- changed status to resolved
Cannot get out-of-box Amp working on NERSC
I haven’t been able to run Amp consistently and without issue on Cori on NERSC (Slurm-based, distributed, secure computing cluster). Calculations done in parallel, even running on a single node with 64 procs (local connections), fail due to the parallel python scripts (like descriptor/gaussian.py) either not running on worker processes or not communicating properly via pexpect. Attached is a set of files from a recent debug run where such a failure occurred. Notice in the Amp log file that around 30 connections can be made seemingly correctly, after which one of the script fails to print “<amp-connect>” and pexpect raises an EOF exception after a timeout period.
I have been facing this issue for a number of weeks and have only gotten Amp to run completely successfully once, in parallel, on NERSC, since starting. I have not been able to recreate that run, but I have the log files and a single trained .amp calc showing that it can work on NERSC.
For the attached set of files, I did the following:
- created a new conda env
- loaded numpy and then Amp into it
- tested importing Amp in the interactive python console: worked without raising errors
- ran python script from login node {load DFT relaxation trajectory from .db, create Amp NN+Gaussian model, train}: failed at parallel step
- ran python script as batch job with multiple nodes: failed at parallel step
- rain python script as batch job with single node: failed at parallel step
I have tried using the envcommand parameter to load my conda environment on worker nodes and I have tried using SSH key certifications on NERSC (because at first, pexpect.pxssh didn’t even establish connections at all), but they both failed.

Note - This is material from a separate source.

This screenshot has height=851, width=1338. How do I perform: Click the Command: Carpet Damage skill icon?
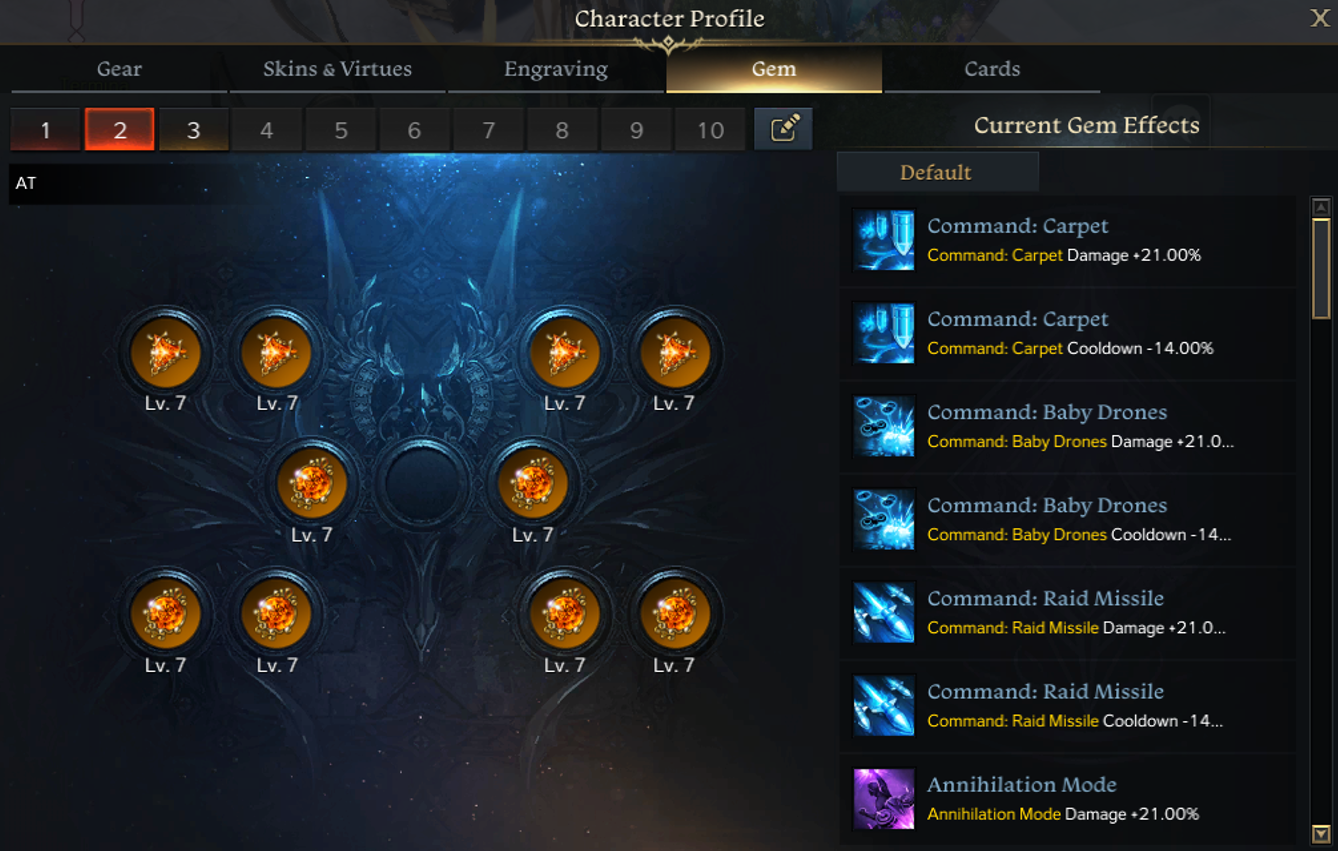[x=883, y=240]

I don’t believe I am familiar enough with parallel programming to root out these issues I am having on my own, so I humbly ask for some guidance. At this point, I don’t care if it is my inability to use Amp properly that’s holding me back, or there actually is some compatibility issue with NERSC, I will just be relieved when the problem is solved.
Thank you for your help!
Best regards - Eric Musa
Comments (1)
-
reporter - Log in to comment
Figured it out, there were issues with the number of child processes spawned exceeding the number of physical cores on a node, and there were some other unrelated issues with "assign_cores" parsing the SLURM-set environment variables in an unfamiliar way.